Published in final edited form as: Drug Dev Res. 2009 Jan 1;71(1):76–81. doi: 10.1002/ddr.20350

Antimalarial Preclinical Drug Development: A Single Oral Dose of A 5-Carbon-linked Trioxane Dimer Plus Mefloquine Cures Malaria-Infected Mice

Deuk Kyu Moon a, Vandana Singhal b, Nirbhay Kumar b, Theresa A Shapiro b,c, Gary H Posner a,b,*
PMCID: PMC2913489  NIHMSID: NIHMS222532  PMID: 20686674

Abstract

Three new 5-carbon-linked trioxane dimer carboxylate esters have been prepared from the natural trioxane, artemisinin in only 3-steps and 40–50% overall yields.

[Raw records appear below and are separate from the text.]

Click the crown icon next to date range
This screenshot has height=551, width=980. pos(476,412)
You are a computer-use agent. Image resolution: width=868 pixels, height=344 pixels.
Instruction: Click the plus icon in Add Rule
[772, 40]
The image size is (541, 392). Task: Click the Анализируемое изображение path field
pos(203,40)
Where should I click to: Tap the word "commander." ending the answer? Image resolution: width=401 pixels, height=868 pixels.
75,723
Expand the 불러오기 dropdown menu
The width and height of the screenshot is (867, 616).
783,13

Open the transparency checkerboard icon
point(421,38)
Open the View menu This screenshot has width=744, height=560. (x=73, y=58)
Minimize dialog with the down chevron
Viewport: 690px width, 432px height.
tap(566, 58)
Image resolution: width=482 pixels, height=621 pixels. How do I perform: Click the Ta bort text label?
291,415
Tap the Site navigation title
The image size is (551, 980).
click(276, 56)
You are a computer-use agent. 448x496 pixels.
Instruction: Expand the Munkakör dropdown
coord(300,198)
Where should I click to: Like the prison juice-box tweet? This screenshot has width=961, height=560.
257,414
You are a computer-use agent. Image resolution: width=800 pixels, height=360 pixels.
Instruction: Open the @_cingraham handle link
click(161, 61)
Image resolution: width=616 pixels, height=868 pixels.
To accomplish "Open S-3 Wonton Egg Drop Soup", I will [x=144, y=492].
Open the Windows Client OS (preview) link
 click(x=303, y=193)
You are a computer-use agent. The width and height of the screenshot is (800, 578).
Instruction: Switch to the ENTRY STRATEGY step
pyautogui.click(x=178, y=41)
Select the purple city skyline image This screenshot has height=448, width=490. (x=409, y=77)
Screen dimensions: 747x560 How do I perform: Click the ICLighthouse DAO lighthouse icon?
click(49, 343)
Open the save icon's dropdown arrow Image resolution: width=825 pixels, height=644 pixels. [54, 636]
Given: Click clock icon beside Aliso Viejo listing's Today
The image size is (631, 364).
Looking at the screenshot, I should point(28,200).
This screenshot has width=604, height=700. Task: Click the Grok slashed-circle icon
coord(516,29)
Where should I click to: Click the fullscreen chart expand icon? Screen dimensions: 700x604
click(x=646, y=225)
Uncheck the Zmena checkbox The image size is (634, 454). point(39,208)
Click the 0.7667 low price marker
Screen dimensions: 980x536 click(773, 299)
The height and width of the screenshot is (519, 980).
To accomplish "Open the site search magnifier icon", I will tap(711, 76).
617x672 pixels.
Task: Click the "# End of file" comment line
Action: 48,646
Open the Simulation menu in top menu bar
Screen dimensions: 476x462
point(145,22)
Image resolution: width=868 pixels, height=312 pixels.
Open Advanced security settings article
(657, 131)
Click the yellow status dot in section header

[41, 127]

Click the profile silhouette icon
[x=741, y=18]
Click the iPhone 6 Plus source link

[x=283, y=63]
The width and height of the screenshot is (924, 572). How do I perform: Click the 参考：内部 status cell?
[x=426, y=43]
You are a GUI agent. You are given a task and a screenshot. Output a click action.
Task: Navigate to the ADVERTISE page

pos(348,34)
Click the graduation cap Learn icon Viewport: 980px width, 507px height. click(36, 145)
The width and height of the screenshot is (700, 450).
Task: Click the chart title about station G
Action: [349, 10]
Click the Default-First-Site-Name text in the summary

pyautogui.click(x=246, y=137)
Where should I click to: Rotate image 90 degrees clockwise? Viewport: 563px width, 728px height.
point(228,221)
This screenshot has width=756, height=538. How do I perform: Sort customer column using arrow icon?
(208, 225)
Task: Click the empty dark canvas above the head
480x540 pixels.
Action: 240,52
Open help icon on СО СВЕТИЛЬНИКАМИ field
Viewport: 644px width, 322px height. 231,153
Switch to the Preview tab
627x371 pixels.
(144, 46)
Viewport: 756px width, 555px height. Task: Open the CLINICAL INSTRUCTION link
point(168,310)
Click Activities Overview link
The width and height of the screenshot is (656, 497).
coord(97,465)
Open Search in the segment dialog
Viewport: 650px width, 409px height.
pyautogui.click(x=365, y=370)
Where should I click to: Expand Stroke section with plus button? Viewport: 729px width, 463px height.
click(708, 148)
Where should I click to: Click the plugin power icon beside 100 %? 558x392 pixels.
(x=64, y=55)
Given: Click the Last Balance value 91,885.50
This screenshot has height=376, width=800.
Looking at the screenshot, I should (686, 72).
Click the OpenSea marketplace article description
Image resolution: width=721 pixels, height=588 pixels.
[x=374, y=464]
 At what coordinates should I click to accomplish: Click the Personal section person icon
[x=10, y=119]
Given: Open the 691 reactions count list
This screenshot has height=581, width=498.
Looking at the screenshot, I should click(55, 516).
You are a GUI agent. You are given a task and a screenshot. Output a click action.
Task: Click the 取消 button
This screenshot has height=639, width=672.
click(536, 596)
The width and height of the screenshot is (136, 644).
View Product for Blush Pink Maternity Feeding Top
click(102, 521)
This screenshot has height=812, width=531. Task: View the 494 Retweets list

Each one of these new chemical entities is at least as efficacious as the clinically used trioxane antimalarial drug artemether when combined with mefloquine hydrochloride in a low single oral dose cure.

Keywords: antimalarial chemotherapy, trioxane dimers, artemisinin combination therapy (ACT), single oral dose ACT cure

INTRODUCTION

Malaria parasites have developed widespread resistance to popular quinoline-based antimalarial drugs like chloroquine [Olliaro et al., 2000]. A new non-quinoline family of rapidly-acting antimalarial peroxides was discovered in China in the early 1970s and has become popular since then [Shizen, 2003; Klayman, 1985; O'Neill and Posner, 2004; Tang et al., 2004; Jefford, 2005; Haynes, 2006; Bégué and Bonnet-Delepon, 2007; Gelb, 2007]; natural trioxane artemisinin (1) and its semi-synthetic derivative trioxanes artemether (2b) and water-soluble sodium artesunate (2c) are now recommended by the World Health Organization (WHO) to be used in combination with a classical antimalarial amine drug for reliable chemotherapy of humans infected with malaria [WHO, 2006]. This artemisinin combination therapy (ACT) is now widely used in areas of the world where malaria is endemic [Ashley and White, 2005; Adjuik et al., 2004; Guttmann et al., 2006; Myint et al, 2007; Sirima et al., 2009; de Pilla Varotti et al., 2008]. Typically, current ACT requires a repeated dose regimen, usually involving a total of 3–6 doses over several days [Sagara et al., 2008]. Patient compliance with adhering to such a repeated dose regimen, however, is often a serious challenge [Souares et al., 2009]. Therefore, a single dose cure is highly desirable. Toward this challenging and medically urgent goal, a series of trioxane dimers have been reported [Jung et al., 2003; Chadwick et al., 2009], including some that are able to cure malaria-infected mice after only a single subcutaneous dose [Posner et al., 2007], a related series of trioxane dimers curative after three oral doses [Posner et al., 2007; Posner et al., 2008], and recently a trioxane dimer sulfone curative after only a single oral dose [Rosenthal et al., 2009]. We have described also a new monomeric trioxane fluoroanilide curative after only one single digit oral dose combined with mefloquine hydrochloride [Woodard et al., 2009].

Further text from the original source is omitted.